Despite these promising new directions for research, important gaps in knowledge remain. First, much of our information about the transition to adulthood comes from large, population-based studies such as the National Longitudinal Transition Study-2 (NLTS-2). These studies have provided seminal information about the range and scope of needs of youth with ASD exiting secondary school in the United States. Yet, the measurement in these datasets does not have the detailed, personalized information needed to provide targeted recommendations to disability service workers on college campuses, parents who want their sons and daughters to succeed in college or employment, or adults themselves who are searching for the most appropriate services and supports based on their unique situations. Coupling high-level snapshots like the NLTS-2 with "deep-dive" data collection into the lives of adults with ASD of all ages will likely provide the best evidence about how to support these individuals. Furthermore, the ASD community could benefit from a close examination of research and services strategies that have been effective with other vulnerable youth (e.g., exiting foster care) and adult (e.g., those with severe mental illness) populations to identify policy and practice approaches that could be adapted for people on the autism spectrum.

Given the high level of need, many publicly and privately funded initiatives are in place to improve post-secondary educational and employment participation and retention. College support programs for students with ASD are developing across the country, and college and universities without these programs consistently express a need for greater ASD-related support services. Yet, the effectiveness of these post-secondary education and employment programs is almost never evaluated. It is important to determine which of these many initiatives are producing positive results and for whom, so that an evidence base can be developed to guide service providers and policy makers as they are deciding which programs to implement.

Many of the cohort studies that inform our knowledge base about transition and adult outcomes involve samples of individuals who were diagnosed with ASD 20, 30, or even 40 years ago.24,25,26 With the many fast-moving initiatives around transition services and supports, community employment, and access to post-secondary education, it is unclear whether the post-school activities of youth with ASD who left secondary school 10 or more years ago are representative of today’s youth. Thus, it will be important to follow existing cohorts in the future, as well as continue to develop and follow new cohorts of youth with ASD as they transition to adulthood. This combination of strategies will allow us to understand development throughout adulthood, and ensure that recommendations for transition-related interventions and services do not reflect outdated needs of individuals and families.
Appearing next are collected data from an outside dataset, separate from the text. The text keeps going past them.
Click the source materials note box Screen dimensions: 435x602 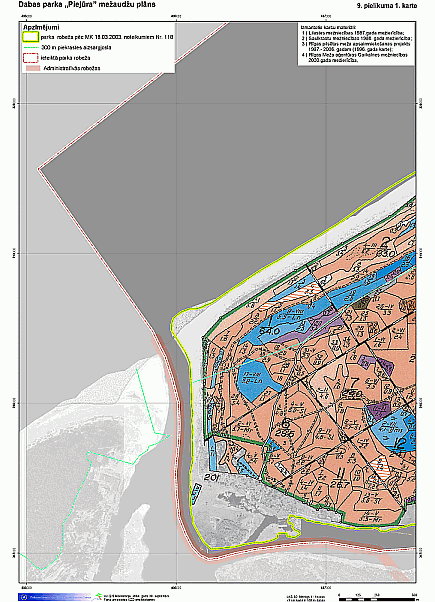point(356,44)
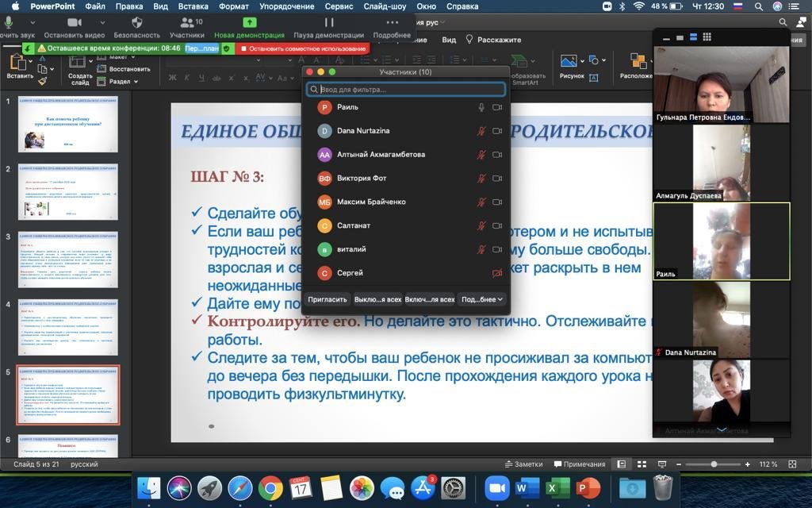Screen dimensions: 812x508
Task: Toggle Dana Nurtazina's muted microphone
Action: click(x=481, y=131)
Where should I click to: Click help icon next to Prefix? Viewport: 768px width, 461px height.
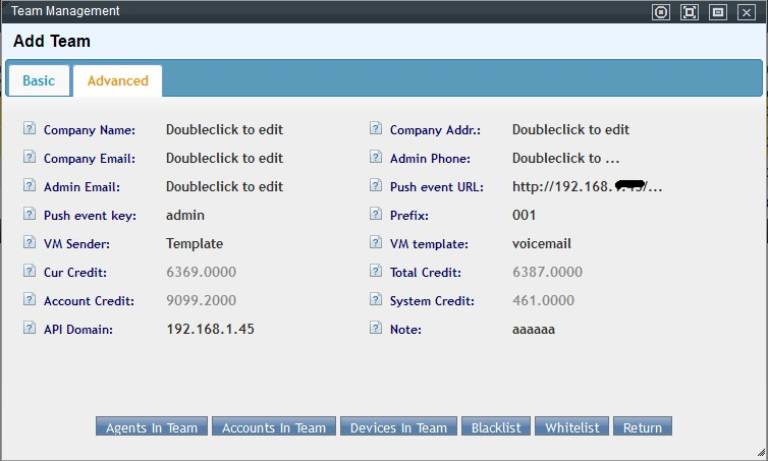click(375, 215)
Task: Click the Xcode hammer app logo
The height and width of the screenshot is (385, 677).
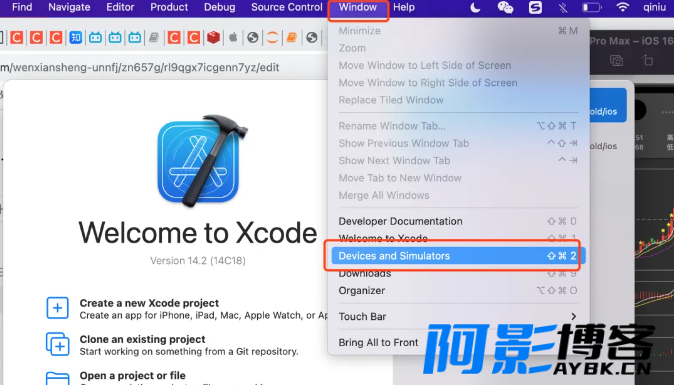Action: click(202, 161)
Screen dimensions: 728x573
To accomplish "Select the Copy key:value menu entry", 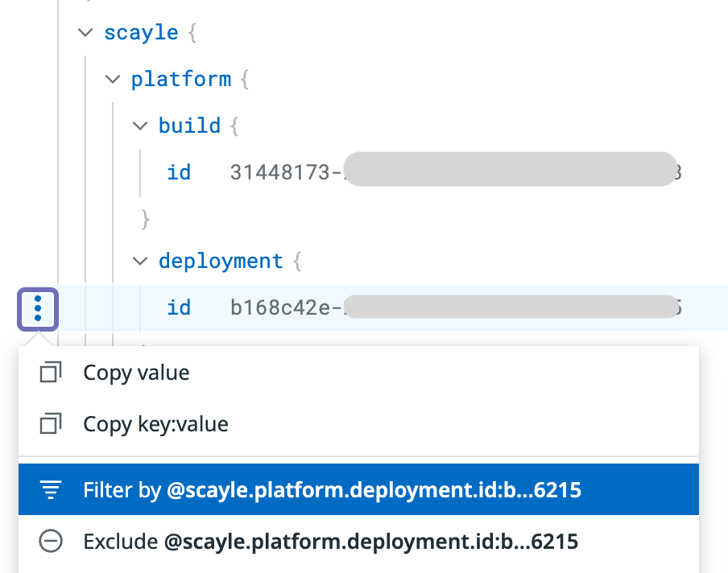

Life Course Outcomes Beyond Transition: Employment, Vocational Skills, And Community Integration

Although most studies on adult outcomes since the last IACC Strategic Plan update have focused on the transition years, a handful have examined outcomes beyond early adulthood. Discoveries in the employment realm have centered on understanding patterns over time. For many people with ASD, maintaining work or post-secondary educational positions once they are obtained is a significant challenge.27,28 The few studies that have examined employment beyond young adulthood do not find patterns of improvement over time; most adults who are unemployed or underemployed in early adulthood tend to stay that way, and independence in vocational positions declines over time for some.25,29 Also, many adults with ASD are working in segregated work settings. In 2014, the Workforce Innovation and Opportunity Act (WIOA) was signed into law to help increase competitive employment opportunities for individuals with disabilities. However, there is limited research focused on adults with ASD transitioning from segregated work settings into integrated employment. It is important to note, however, that poor employment outcomes are not universal; some adults with ASD successfully obtain and maintain jobs. Little is known about the factors that distinguish those adults who have greater versus fewer struggles with employment; those factors that have been identified are difficult or impossible to change, such as IQ or early language. One notable exception is self-care skills, which consistently predict employment and are amenable to intervention.3,29 There is a limited body of research examining employment supports available to some adults with ASD and how they can be beneficial to maintaining employment, such as the use of low- and high-tech assistive technologies and communication aids, natural supports, and mentoring. A wide variety of employment service options are needed, including expanding current models of job finding and development services, long-term intensive services and supports, and long-term but minimal supports (e.g., a few hours/month).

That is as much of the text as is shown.